The result will be firmware updates based on this feedback, he confirmed. 'We're receiving many good ideas, ways to upgrade and improve the user interface - we will be issuing firmware not as trouble-shooting but as relationship management,' said Byung-Deok Nam, Vice President of the development team.
Meanwhile, Park dismissed the idea that the NX10 should be seen as an entry-level DSLR competitor, citing its high-resolution AMOLED screen and 14.6MP CMOS sensor as evidence that the new mirrorless camera is in a class of its own. ‘The NX10 is a new breed of camera’ he explained - neither a development of DSLR, nor compact camera technology, but a ‘new paradigm.'
Asked how he would summarize the NX10’s unique selling points, Park pointed to Samsung’s use of an APS-C format sensor in a body which offers the same ease-of-use as a high-end compact. Huge efforts are being made, Park told us, to make Samsung into a ‘camera specialist’ in its own right and he promised consumers ‘more, and faster innovation’ in the near future.

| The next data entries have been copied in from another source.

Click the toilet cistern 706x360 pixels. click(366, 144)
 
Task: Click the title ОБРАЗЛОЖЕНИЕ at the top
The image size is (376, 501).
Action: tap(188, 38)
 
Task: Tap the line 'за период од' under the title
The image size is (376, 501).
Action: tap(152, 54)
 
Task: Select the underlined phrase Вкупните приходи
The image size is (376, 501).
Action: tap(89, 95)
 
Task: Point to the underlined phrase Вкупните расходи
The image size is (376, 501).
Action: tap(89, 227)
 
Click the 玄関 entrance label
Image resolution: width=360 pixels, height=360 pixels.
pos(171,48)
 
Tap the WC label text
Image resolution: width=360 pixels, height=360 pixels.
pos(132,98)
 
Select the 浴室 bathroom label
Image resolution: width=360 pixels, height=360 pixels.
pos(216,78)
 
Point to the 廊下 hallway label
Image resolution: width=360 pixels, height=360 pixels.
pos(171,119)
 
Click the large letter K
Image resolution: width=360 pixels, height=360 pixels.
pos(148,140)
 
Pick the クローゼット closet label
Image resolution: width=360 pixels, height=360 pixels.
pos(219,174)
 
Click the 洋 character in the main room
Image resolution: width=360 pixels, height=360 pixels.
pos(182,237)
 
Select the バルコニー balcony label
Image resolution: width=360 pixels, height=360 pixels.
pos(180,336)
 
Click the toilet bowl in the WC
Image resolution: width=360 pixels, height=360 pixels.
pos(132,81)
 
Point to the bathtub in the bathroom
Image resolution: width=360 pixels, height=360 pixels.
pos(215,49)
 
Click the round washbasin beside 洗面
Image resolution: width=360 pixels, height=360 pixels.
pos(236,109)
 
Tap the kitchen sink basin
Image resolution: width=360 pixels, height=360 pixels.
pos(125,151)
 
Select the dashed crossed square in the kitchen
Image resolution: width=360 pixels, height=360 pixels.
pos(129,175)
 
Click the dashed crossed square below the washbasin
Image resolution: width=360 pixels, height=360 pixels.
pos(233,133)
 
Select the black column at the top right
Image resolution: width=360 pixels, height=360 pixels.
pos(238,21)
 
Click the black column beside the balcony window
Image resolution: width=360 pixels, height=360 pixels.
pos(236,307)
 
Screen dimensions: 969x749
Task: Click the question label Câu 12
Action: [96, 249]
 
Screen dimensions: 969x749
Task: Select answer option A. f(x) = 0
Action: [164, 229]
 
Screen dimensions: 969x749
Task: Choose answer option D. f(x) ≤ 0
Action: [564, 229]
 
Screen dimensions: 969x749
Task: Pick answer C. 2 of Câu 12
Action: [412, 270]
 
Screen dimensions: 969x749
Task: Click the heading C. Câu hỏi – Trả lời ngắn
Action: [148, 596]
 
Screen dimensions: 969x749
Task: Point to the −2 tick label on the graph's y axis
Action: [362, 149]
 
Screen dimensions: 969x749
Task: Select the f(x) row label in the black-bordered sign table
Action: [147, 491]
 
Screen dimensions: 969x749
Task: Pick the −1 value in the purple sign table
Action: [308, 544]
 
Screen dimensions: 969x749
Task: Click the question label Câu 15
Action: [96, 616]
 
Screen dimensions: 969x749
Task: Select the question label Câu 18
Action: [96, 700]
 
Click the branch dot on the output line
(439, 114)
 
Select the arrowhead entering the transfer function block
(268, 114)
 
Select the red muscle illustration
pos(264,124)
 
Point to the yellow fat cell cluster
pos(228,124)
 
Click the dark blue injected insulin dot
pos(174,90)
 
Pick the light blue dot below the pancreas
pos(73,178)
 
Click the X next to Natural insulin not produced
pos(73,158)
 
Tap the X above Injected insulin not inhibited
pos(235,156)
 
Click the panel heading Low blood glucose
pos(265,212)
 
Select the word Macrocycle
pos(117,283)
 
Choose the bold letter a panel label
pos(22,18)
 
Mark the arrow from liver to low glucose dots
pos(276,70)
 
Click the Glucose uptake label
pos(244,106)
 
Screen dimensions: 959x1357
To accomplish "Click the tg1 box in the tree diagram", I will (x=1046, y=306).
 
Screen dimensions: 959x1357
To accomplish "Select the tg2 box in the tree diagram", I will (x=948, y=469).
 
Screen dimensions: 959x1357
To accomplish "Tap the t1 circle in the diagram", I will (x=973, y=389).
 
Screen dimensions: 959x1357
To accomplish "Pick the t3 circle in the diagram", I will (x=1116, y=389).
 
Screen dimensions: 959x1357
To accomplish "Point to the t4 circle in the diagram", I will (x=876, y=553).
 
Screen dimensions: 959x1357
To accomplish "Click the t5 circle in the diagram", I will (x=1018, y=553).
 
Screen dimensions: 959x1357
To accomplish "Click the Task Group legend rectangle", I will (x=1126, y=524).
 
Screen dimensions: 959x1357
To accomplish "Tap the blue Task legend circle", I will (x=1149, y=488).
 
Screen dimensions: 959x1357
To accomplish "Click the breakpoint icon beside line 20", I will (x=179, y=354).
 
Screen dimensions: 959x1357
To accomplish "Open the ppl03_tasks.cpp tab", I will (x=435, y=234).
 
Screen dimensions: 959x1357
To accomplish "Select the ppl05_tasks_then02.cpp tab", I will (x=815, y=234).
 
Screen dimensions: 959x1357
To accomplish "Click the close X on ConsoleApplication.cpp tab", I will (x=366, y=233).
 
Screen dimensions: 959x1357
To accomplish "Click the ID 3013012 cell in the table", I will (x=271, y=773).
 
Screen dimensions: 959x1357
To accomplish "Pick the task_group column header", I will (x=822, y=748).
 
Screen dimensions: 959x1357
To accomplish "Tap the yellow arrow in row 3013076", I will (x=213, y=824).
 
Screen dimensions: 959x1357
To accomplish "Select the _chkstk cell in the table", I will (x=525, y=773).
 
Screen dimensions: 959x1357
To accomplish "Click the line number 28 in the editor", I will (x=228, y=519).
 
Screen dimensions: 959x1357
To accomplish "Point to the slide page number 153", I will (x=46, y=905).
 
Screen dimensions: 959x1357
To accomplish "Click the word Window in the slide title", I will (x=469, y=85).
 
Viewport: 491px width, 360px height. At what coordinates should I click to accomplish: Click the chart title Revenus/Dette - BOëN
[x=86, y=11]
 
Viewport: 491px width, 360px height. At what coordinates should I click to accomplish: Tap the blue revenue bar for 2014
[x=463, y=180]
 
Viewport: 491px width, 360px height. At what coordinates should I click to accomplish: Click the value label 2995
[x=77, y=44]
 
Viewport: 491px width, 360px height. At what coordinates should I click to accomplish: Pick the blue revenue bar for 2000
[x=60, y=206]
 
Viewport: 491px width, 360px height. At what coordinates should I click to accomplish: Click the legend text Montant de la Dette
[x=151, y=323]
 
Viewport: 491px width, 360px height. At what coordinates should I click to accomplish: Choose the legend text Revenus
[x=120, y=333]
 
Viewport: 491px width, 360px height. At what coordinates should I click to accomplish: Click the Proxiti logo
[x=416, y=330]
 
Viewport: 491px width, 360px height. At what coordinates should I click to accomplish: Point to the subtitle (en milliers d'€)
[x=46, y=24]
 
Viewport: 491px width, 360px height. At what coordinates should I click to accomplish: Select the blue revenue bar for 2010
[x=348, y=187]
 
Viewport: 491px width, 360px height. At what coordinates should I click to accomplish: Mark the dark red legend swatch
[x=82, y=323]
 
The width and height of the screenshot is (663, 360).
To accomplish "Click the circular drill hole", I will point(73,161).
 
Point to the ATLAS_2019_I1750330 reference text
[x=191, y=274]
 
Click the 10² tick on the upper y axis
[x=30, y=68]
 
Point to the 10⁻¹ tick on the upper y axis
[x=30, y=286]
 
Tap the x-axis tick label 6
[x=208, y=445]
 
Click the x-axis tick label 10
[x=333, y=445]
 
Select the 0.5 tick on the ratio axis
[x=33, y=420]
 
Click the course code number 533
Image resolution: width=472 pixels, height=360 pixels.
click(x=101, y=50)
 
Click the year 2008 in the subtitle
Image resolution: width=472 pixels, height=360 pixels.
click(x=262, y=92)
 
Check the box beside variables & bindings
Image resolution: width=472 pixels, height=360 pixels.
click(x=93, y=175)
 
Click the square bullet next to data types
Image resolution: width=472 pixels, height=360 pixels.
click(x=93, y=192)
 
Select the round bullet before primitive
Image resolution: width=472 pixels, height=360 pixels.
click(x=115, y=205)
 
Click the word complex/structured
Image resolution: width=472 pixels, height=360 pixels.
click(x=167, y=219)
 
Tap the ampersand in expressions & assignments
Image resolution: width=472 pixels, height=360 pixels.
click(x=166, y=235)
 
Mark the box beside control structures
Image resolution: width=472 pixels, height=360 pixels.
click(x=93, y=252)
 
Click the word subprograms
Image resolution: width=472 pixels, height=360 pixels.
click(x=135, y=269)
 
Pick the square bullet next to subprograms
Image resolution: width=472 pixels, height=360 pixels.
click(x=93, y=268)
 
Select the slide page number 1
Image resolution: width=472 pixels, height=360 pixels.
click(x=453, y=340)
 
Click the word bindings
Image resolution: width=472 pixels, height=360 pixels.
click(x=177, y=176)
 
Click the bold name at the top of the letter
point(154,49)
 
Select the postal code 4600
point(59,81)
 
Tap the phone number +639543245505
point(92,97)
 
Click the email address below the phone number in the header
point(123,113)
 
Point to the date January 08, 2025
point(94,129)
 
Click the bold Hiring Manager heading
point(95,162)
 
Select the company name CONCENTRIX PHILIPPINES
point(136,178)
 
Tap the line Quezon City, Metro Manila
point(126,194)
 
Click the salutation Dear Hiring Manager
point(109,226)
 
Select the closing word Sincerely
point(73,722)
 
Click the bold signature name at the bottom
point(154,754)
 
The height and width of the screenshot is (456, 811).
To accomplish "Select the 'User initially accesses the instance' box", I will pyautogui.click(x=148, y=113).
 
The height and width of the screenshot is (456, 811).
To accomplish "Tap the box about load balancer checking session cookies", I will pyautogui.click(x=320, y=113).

Despite these ambitions, he admitted the company had been ‘very surprised’ by the popularity of the 30mm f/2 pancake lens. 'For every 100 kit zooms we sell, we sell 50 pancakes,'he said and pointed to the NX10’s light weight and small body as a key to the success of the tiny lens.
When asked about the future of Samsung’s GX-series DSLRs, which were developed in partnership with Pentax, Park was noncommittal. The relationship with Pentax remains one of ‘close co-operation’ he told us, but in the short term, Samsung’s focus is on NX.